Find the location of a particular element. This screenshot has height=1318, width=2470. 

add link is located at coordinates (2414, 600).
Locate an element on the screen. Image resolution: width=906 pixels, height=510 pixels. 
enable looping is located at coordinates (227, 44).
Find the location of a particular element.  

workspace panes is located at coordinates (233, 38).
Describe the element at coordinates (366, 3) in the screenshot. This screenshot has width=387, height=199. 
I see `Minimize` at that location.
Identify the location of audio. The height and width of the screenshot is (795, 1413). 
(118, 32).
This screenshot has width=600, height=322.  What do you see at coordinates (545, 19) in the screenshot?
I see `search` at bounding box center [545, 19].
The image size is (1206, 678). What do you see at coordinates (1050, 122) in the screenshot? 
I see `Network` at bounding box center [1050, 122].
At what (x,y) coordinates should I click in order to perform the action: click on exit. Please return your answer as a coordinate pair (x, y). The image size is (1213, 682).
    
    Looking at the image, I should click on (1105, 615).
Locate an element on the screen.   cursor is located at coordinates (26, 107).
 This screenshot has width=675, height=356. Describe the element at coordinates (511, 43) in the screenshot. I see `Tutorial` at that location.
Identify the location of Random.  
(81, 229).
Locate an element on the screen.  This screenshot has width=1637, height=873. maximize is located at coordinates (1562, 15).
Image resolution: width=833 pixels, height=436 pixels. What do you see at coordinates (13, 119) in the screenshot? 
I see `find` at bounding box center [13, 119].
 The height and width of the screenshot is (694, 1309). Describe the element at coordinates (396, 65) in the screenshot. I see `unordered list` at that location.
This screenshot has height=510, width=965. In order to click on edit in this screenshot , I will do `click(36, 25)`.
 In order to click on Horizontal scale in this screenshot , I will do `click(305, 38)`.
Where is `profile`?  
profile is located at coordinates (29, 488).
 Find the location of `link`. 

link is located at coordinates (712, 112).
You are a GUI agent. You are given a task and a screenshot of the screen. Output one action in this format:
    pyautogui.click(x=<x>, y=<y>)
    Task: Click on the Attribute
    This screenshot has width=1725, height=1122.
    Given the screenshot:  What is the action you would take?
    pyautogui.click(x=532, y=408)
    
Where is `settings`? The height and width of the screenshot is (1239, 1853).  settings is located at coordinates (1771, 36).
########################################
Given task: Return every line of the records above word for word, without changing anything.

Finished task:
Find the location of a particular element. This screenshot has height=1318, width=2470. 

add link is located at coordinates (2414, 600).
Locate an element on the screen. Image resolution: width=906 pixels, height=510 pixels. 
enable looping is located at coordinates (227, 44).
Find the location of a particular element.  

workspace panes is located at coordinates (233, 38).
Describe the element at coordinates (366, 3) in the screenshot. This screenshot has width=387, height=199. 
I see `Minimize` at that location.
Identify the location of audio. The height and width of the screenshot is (795, 1413). 
(118, 32).
This screenshot has width=600, height=322.  What do you see at coordinates (545, 19) in the screenshot?
I see `search` at bounding box center [545, 19].
The image size is (1206, 678). What do you see at coordinates (1050, 122) in the screenshot? 
I see `Network` at bounding box center [1050, 122].
At what (x,y) coordinates should I click in order to perform the action: click on exit. Please return your answer as a coordinate pair (x, y). The image size is (1213, 682).
    
    Looking at the image, I should click on (1105, 615).
Locate an element on the screen.   cursor is located at coordinates (26, 107).
 This screenshot has width=675, height=356. Describe the element at coordinates (511, 43) in the screenshot. I see `Tutorial` at that location.
Identify the location of Random.  
(81, 229).
Locate an element on the screen.  This screenshot has width=1637, height=873. maximize is located at coordinates (1562, 15).
Image resolution: width=833 pixels, height=436 pixels. What do you see at coordinates (13, 119) in the screenshot? 
I see `find` at bounding box center [13, 119].
 The height and width of the screenshot is (694, 1309). Describe the element at coordinates (396, 65) in the screenshot. I see `unordered list` at that location.
This screenshot has height=510, width=965. In order to click on edit in this screenshot , I will do `click(36, 25)`.
 In order to click on Horizontal scale in this screenshot , I will do `click(305, 38)`.
Where is `profile`?  
profile is located at coordinates (29, 488).
 Find the location of `link`. 

link is located at coordinates (712, 112).
You are a GUI agent. You are given a task and a screenshot of the screen. Output one action in this format:
    pyautogui.click(x=<x>, y=<y>)
    Task: Click on the Attribute
    This screenshot has width=1725, height=1122.
    Given the screenshot:  What is the action you would take?
    pyautogui.click(x=532, y=408)
    
Where is `settings`? The height and width of the screenshot is (1239, 1853).  settings is located at coordinates (1771, 36).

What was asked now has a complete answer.